Industrial parks lack environmental protection

Hundreds of industrial parks have sprung up around the country but most of them lack facilities for environmental protection and workers’ housing.

Thoi Nay (Today) newspaper quoted analysts as saying many of the IPs had been built without proper planning. Many were merely land plots with some factories on them that were converted into IPs without any assessment of potential, environmental impacts, and workers’ needs.

A recent report by the Ministry of Natural Resources and Environment says average land use in IPs is only 46 per cent out of the total 57,300ha available in the country’s 249 IPs.

Many have not completed their infrastructure despite being operational for a long time. These include even major ones like Thang Long in Ha Noi, Pho Noi in Hung Yen, Tan Phu Trung in HCM City, and Song Than in Binh Duong.

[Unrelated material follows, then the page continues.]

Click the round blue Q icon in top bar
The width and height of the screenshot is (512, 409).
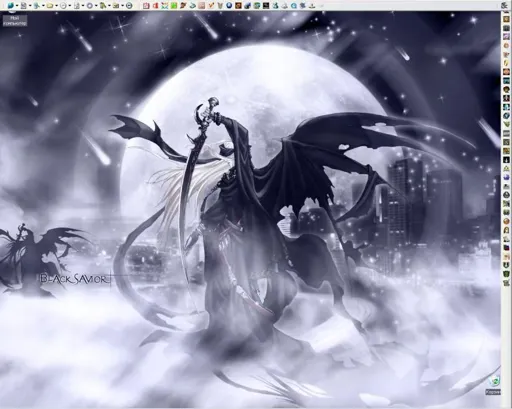[294, 6]

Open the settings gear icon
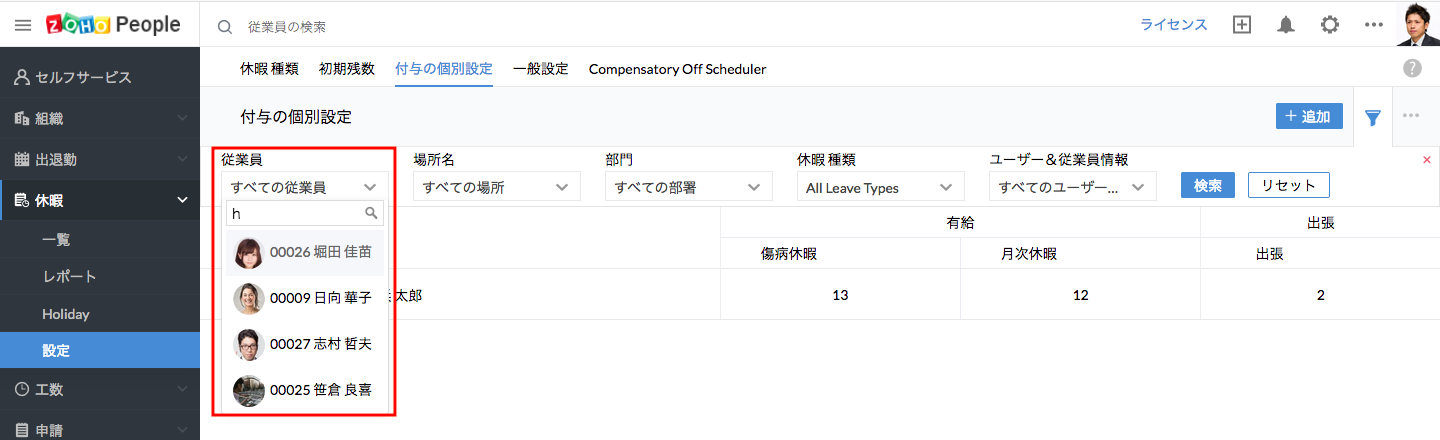[x=1329, y=25]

The lack of systematic planning has also caused severe environmental problems. Around 70 per cent of the one million cubic metres of liquid waste generated by IPs are not treated before being released into the environment.

The Ministry of Industry and Trade’s Chemical Institute has also reported that the IPs also released 2 million tonnes of solid waste, including 50,000 tonnes that are hazardous. Ha Noi and HCM City are leading in proportion of hazardous waste.

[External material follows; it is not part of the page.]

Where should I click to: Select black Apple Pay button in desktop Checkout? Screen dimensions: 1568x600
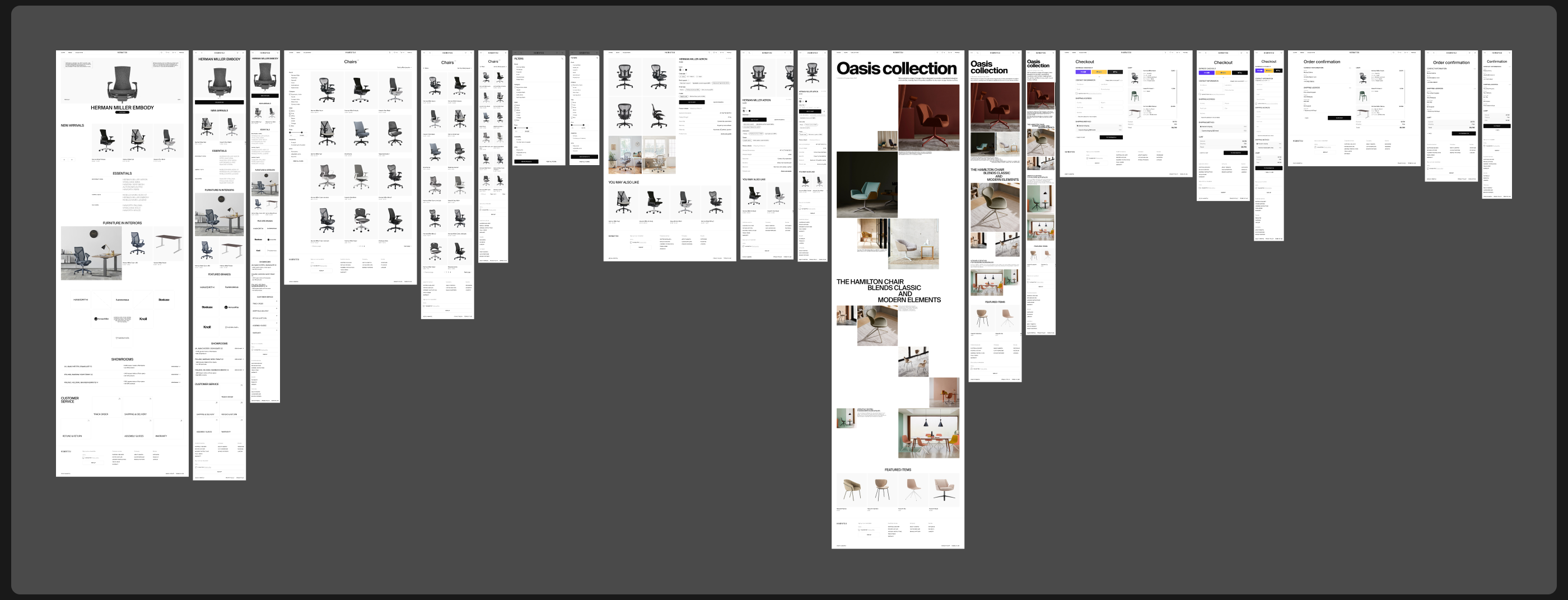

The institute expects the volume to rise when the number of chemical and electronics factories increases.

It found that emissions from IPs like Quan Toan in Hai Phong and Phu My I and My Xuyen A in Ba Ria - Vung Tau have severely affected the health of workers as well as nearby residents.

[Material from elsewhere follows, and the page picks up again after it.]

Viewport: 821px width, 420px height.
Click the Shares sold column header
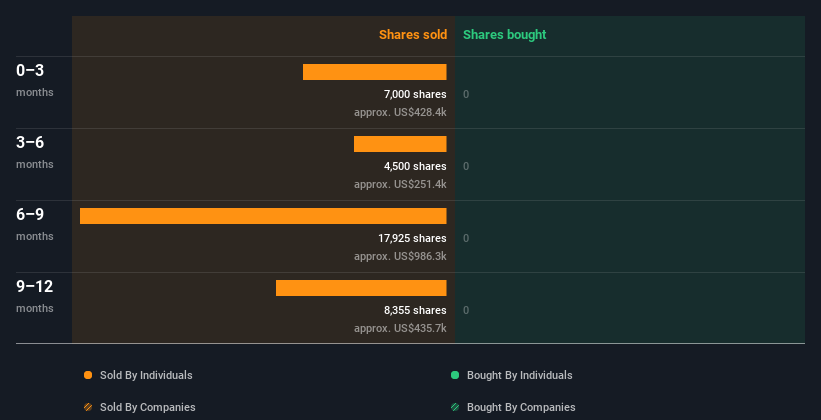coord(413,35)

Another major problem is that many IPs have not built housing for workers while others have housing but ignore their recreational needs, lacking sport, culture, and fitness facilities.

Luu Duc Hai, director of the Ministry of Construction’s Urban Development Department, said the failure to adopt the industrial-urban area concept which would facilitate housing development led to the critical shortage of housing and infrastructure at IPs.

To be designated as an urban zone, a place needs to have a population of 4,000 with 65 per cent of them involved in non-agricultural activities.

But though the areas around existing IPs have an average of 5,400 people, with all of them working in factories, none of the IPs had been considered as urban zones because authorities were unaware of this provision, he added.